● PROBLEM STATEMENT
Convert the entries, from the line containing "Task: Click the Zapisz button" through the end of the entries, into a JSON list of strings with one string per line and blank lines skipped. Leave the pictures out of the answer.
----- TASK INPUTS
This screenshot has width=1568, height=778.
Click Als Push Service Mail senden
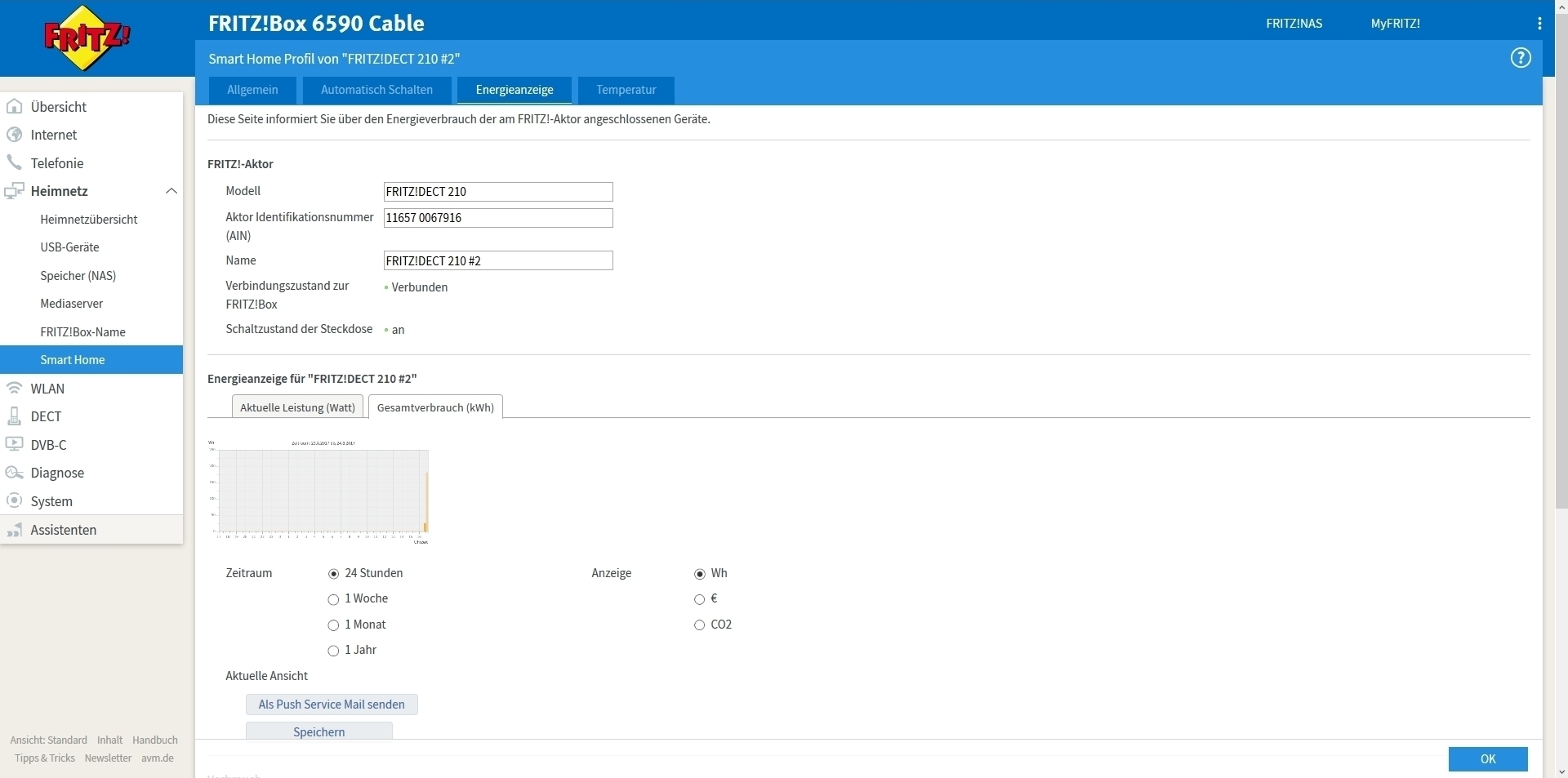click(x=332, y=705)
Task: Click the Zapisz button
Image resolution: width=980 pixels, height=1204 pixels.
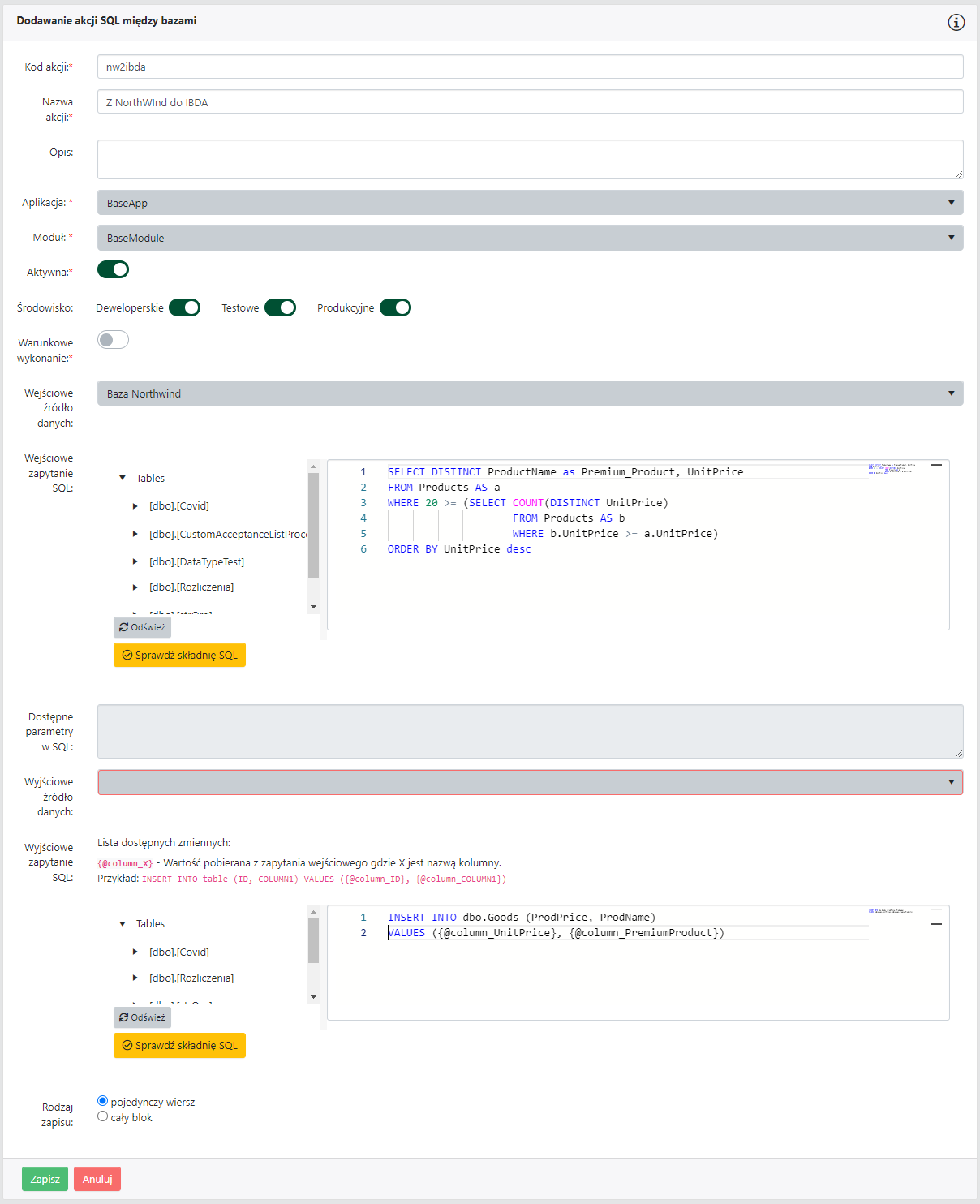Action: tap(45, 1179)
----------
● SOLUTION FOR THIS EXERCISE
[
  "Task: Click the Zapisz button",
  "Image resolution: width=980 pixels, height=1204 pixels.",
  "Action: tap(45, 1179)"
]